On Sat, 2005-03-26 at 09:27 +0200, Kai Makisara wrote:
> I fully agree that doing done() correctly _is_ a problem, especially when
> the SCSI subsystem evolves and the high-level driver writers do not follow
> the development closely enough.
>
> One solution to these problems would be to let the drivers still use
> scsi_do_req() and their own done() function, but create two
> (three) helpers:
> - one to be called at the beginning of done(); it would do what needs to
> be done here but lets the driver to do some special things of its own if
> necessary
> - one to be called to wait for the request to finish
> (- one to do scsi_ro_req() and the things necessary before these)
Yes.
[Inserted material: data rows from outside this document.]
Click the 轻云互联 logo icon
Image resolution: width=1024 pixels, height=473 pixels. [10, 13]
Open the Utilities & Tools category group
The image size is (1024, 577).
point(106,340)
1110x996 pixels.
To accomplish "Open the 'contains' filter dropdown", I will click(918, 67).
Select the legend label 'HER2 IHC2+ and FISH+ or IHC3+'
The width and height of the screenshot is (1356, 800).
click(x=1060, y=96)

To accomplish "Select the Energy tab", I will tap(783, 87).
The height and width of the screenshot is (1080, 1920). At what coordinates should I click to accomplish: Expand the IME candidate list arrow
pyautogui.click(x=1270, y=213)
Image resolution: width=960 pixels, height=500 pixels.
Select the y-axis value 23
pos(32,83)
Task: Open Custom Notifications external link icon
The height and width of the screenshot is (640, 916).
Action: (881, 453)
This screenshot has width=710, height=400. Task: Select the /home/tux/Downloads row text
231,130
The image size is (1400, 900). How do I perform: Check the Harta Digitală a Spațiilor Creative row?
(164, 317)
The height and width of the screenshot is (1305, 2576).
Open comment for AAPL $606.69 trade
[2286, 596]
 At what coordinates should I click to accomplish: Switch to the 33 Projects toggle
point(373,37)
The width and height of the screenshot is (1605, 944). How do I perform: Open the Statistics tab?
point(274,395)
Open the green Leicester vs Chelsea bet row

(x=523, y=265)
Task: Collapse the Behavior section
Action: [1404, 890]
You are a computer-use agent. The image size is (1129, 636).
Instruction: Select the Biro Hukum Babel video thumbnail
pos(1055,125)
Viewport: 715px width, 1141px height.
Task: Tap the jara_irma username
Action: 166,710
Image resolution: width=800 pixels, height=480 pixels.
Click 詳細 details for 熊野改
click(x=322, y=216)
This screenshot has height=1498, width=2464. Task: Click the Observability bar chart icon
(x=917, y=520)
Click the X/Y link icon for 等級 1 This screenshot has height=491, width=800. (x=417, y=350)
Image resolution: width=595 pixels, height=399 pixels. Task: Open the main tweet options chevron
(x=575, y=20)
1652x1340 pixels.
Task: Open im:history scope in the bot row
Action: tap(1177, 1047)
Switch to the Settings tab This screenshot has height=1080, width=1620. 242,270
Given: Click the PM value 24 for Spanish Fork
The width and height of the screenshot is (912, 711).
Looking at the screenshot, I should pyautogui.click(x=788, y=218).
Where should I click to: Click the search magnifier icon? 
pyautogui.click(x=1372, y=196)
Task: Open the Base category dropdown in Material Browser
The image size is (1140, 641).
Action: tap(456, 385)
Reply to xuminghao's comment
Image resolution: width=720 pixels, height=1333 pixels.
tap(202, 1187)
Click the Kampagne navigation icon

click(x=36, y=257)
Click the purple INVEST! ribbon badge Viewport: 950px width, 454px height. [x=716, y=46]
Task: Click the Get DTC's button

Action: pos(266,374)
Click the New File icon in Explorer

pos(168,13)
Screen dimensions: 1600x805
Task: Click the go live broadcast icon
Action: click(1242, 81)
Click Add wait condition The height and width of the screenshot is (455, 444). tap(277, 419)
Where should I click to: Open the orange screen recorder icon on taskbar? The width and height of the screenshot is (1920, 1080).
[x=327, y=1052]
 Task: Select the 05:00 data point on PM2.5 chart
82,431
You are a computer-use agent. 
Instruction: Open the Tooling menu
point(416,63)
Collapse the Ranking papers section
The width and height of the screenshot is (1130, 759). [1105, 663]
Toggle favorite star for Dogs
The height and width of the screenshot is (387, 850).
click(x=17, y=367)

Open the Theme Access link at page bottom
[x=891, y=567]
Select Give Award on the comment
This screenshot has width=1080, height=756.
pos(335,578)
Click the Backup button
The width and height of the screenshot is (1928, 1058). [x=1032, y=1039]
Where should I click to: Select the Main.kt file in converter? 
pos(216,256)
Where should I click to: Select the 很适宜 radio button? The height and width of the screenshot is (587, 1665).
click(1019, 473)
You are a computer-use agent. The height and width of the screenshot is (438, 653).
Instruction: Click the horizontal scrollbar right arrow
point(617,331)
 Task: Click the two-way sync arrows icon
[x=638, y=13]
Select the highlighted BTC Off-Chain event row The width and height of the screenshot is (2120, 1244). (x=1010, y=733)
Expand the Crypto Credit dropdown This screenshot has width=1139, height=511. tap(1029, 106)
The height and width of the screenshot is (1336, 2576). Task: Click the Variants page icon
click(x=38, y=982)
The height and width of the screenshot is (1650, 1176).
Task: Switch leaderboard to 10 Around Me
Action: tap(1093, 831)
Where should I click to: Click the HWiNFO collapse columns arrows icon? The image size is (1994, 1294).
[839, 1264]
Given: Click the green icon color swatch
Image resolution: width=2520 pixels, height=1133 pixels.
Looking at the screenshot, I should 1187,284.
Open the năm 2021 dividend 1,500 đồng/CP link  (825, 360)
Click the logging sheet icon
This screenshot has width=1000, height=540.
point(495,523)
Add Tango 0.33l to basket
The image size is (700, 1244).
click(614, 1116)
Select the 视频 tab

The drivers that use it just need visiting with a big hammer.
However, our character ULDs (st and sg) use it because they try to
simulate fire and forget in the async write path (That's the only time
you actually don't wait on completion for scsi_do_req).
This comes about because the mid-layer is block oriented, so you can't
use any of the read/write machinery. We could fix this by having a
generic character tap to a block queue for use in cases like SCSI where
the underlying driver uses block queues even if the actual device isn't
a block device.
Essentially, the character tap would simply submit a stream of reads and
writes through the block queue. Then we could modify st and sg to use
an identical framework to the other ULDs ... you get a setup API and a
returning command API which are called for every I/O and the block layer
gets to handle the async/not-async pieces.